Specialization gets you off to a good start, but it’s insufficient. You need some diversity to your skill set, which you can do by becoming a generalized specialist:

“A generalizing specialist has a core competency which they know a lot about. At the same time, they are always learning and have a working knowledge of other areas. While a generalist has roughly the same knowledge of multiple areas, a generalizing specialist has one deep area of expertise and a few shallow ones. We have the option of developing a core competency while building a base of interdisciplinary knowledge.” – Farnam Street (emphasis mine)

Everyone I used as an example above was great at one thing, but also good at a few other things that made them much more valuable.

Hannah Phillips is a great artist / designer, and she knows how to do social media marketing to sell her work.

Neil Soni is a great salesman, and he knows enough about beer brewing to start a business in it.

Matthew Barby is a great marketer, and he knows enough about writing and design to create a great site.

None of these people picked just one thing and focused relentlessly on it, they gave themselves the freedom to try out other skills and combine it into their own unique skillset. One that made them more valuable, and gave them more freedom to go after work they were excited about.
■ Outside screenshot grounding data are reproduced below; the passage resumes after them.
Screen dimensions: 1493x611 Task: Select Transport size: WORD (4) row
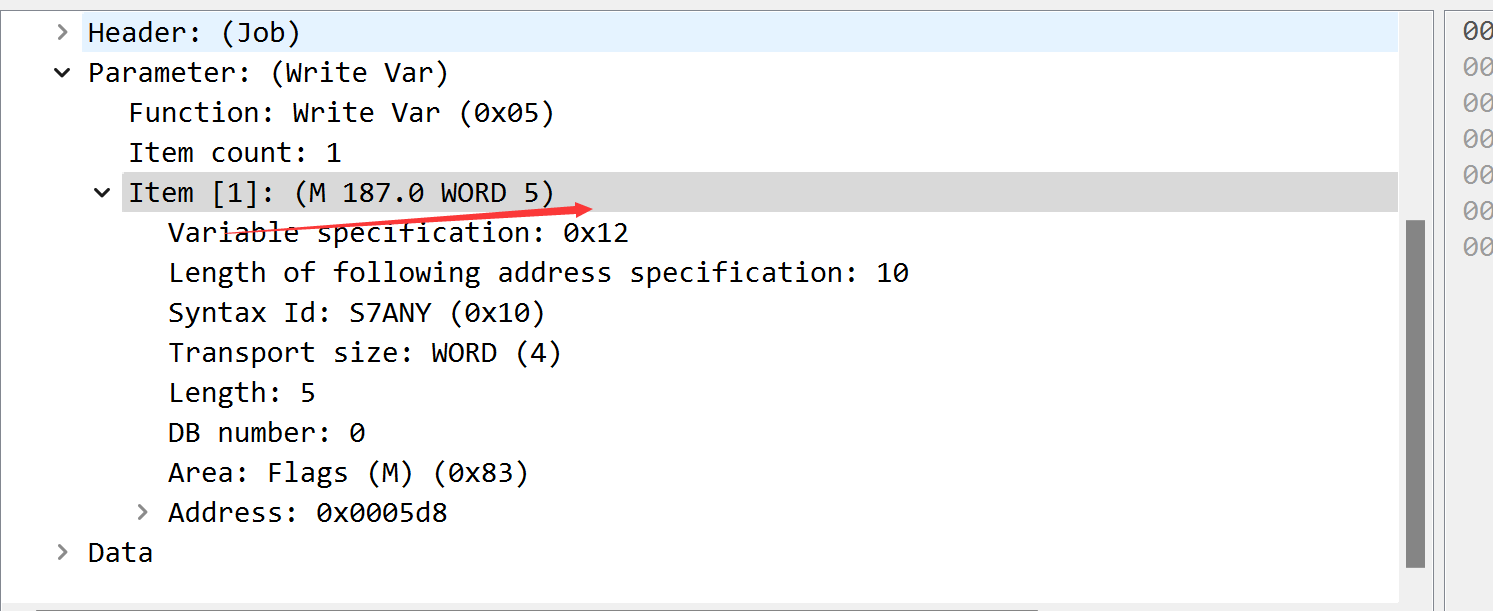point(364,353)
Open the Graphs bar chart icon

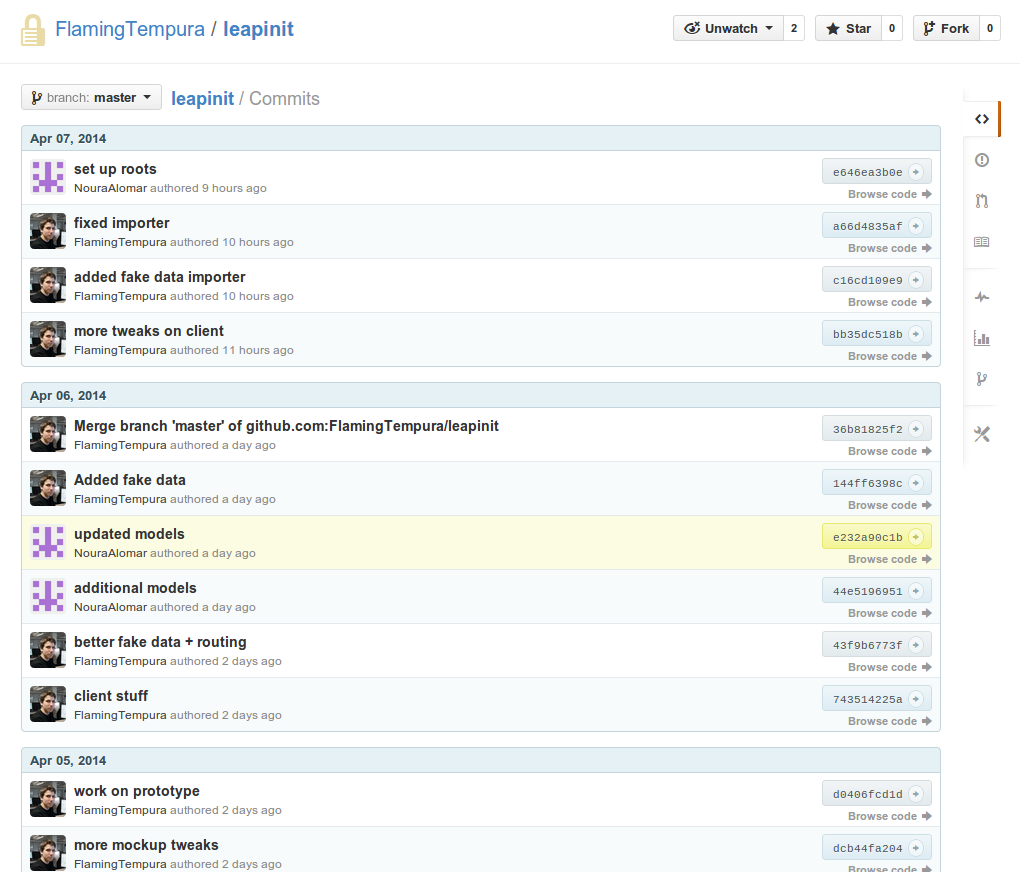(x=981, y=338)
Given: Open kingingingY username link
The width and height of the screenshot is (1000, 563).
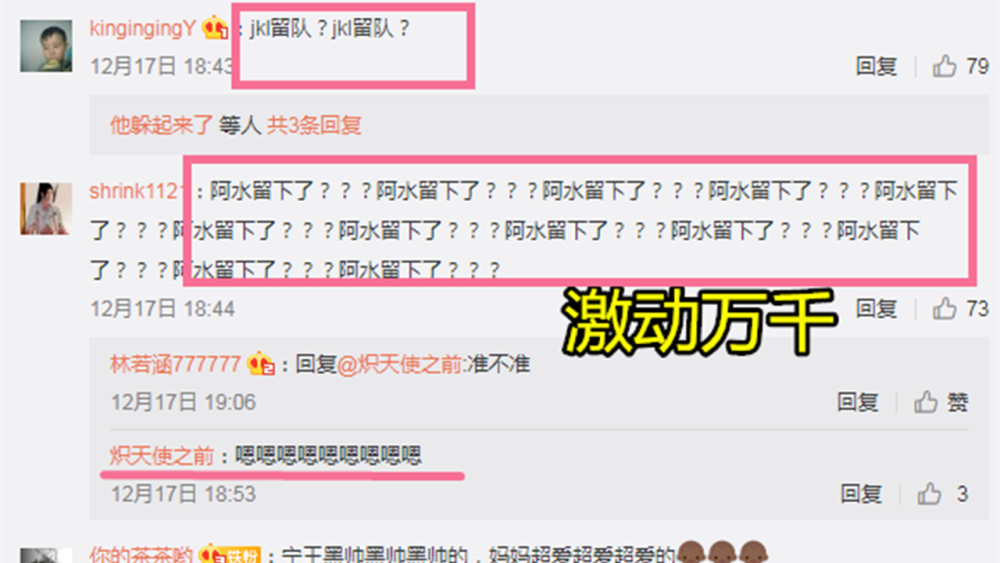Looking at the screenshot, I should pyautogui.click(x=143, y=29).
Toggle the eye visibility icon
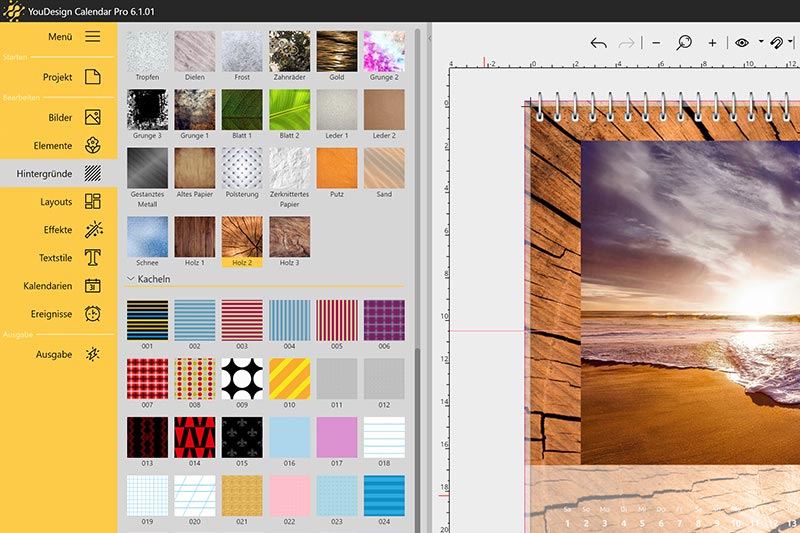800x533 pixels. (x=742, y=43)
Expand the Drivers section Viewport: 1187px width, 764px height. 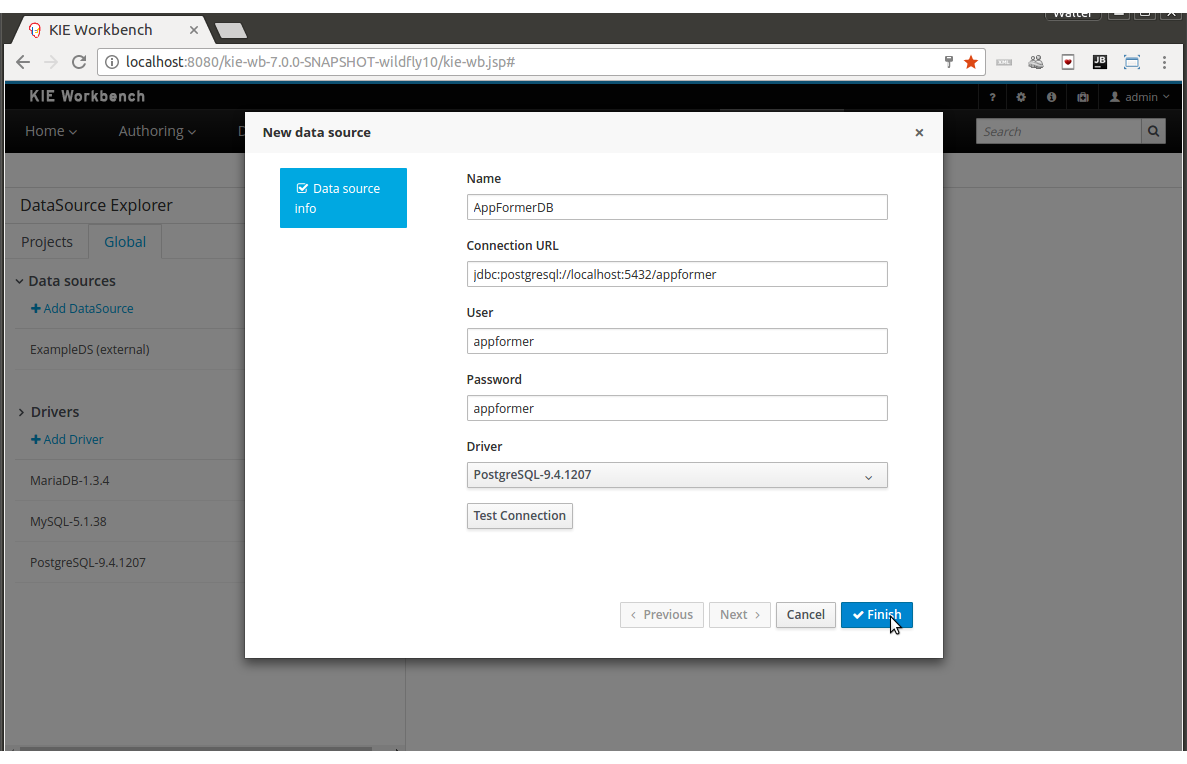(x=21, y=412)
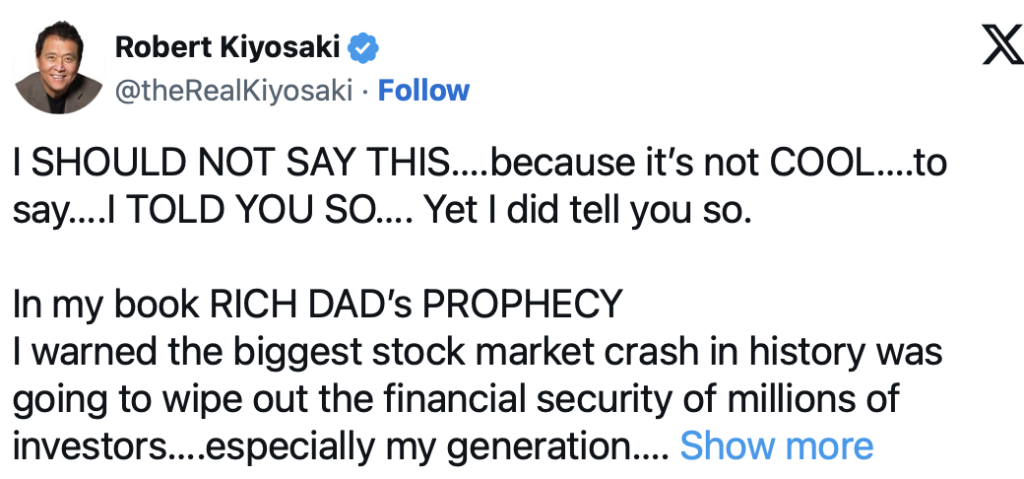The width and height of the screenshot is (1024, 479).
Task: Follow Robert Kiyosaki's account
Action: click(x=424, y=90)
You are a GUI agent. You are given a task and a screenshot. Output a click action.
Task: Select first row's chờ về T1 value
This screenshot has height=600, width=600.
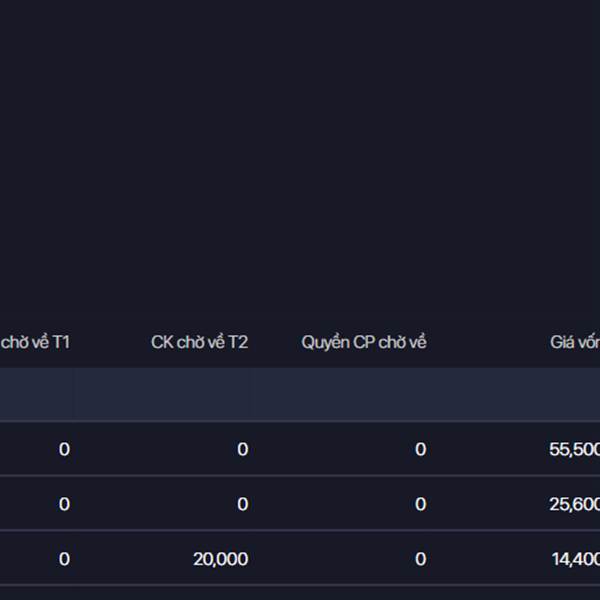[64, 450]
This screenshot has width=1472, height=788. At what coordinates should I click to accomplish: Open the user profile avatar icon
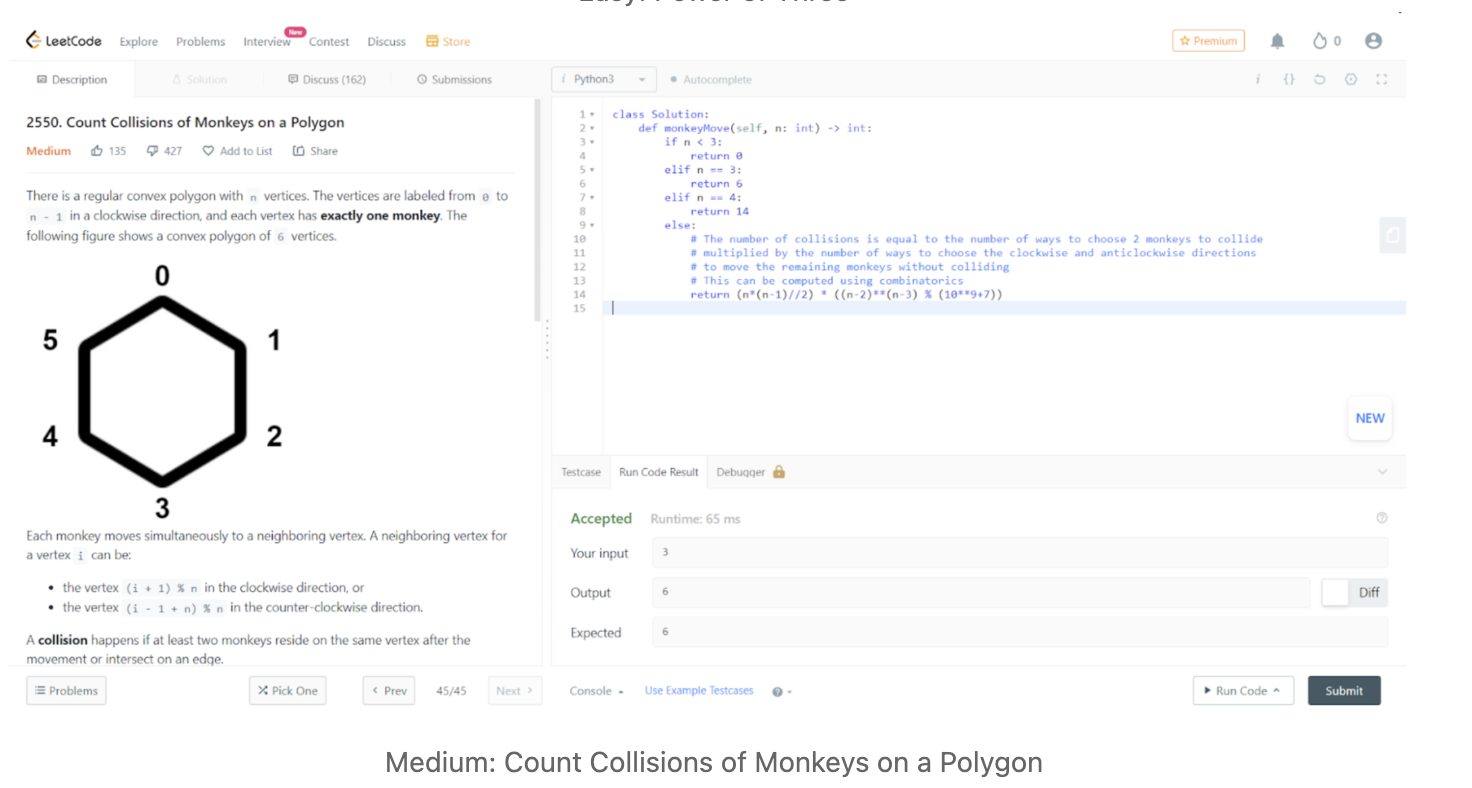pos(1373,41)
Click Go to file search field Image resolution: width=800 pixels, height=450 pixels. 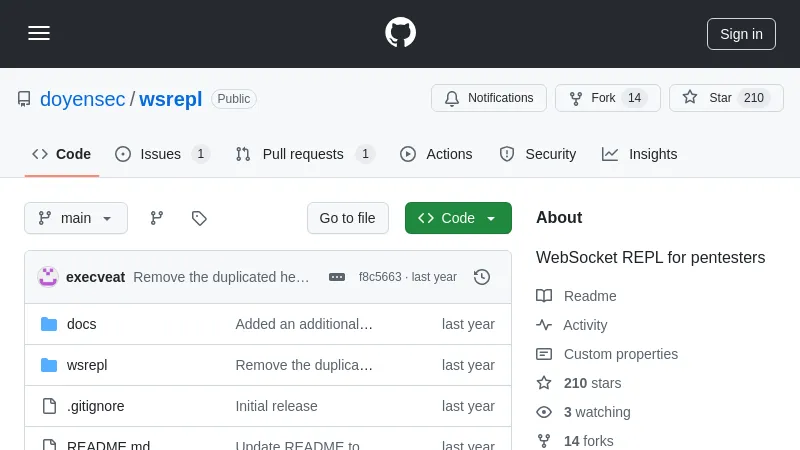tap(347, 218)
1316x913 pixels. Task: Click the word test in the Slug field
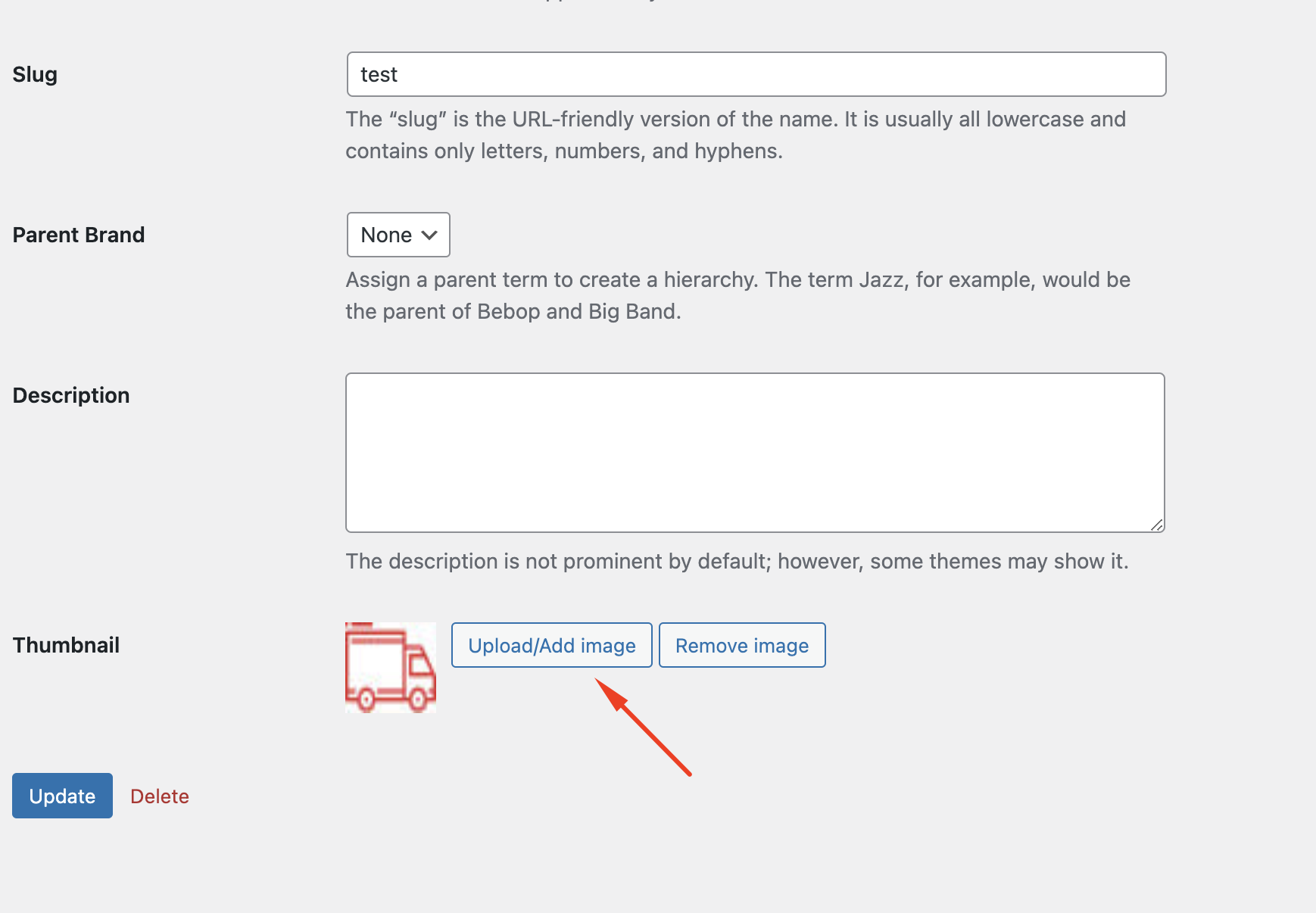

In whatever field you’re interested in working in, it pays to ask yourself what other skills go well with it, and then develop your own unique combination of them to give yourself a competitive advantage. Whoever you’re trying to work with has likely seen plenty of great writers, photographers, designers, but how many writers who can market their work, photographers who can also manage event productions, and designers who can also program their own prototypes?

Luckily, the exercise we did at the beginning perfectly sets you up for this. You shouldn’t pick just one of those skills, but rather sample all of them, get some competency in each that you’re interested in, and then go deep on the one that really grabs you.

If you can try out three, four, five skills that are appealing, even for just a month, you’ll get good enough to be able to do some of your own work with that skill to supplement your primary skill. And as those supplementary skills get used in the course of practicing your primary skill, they’ll improve as well.

Getting Started

You now have a roadmap for identifying skills you may want to develop, and a framework for how you might combine them in the future.

All you have to do is:

  1. Do the exercise at the beginning of this article
  2. Pick one of the skills you end up with to start trying out
  3. Start using the sandbox method to develop that skill

If you discover after a month or two that you don’t like that skill very much after all, then no problem! Try something else, and rest assured that the time you already invested is still valuable towards making you a generalizing specialist.

You have plenty of time to experiment, and you don’t have to get it right the first time.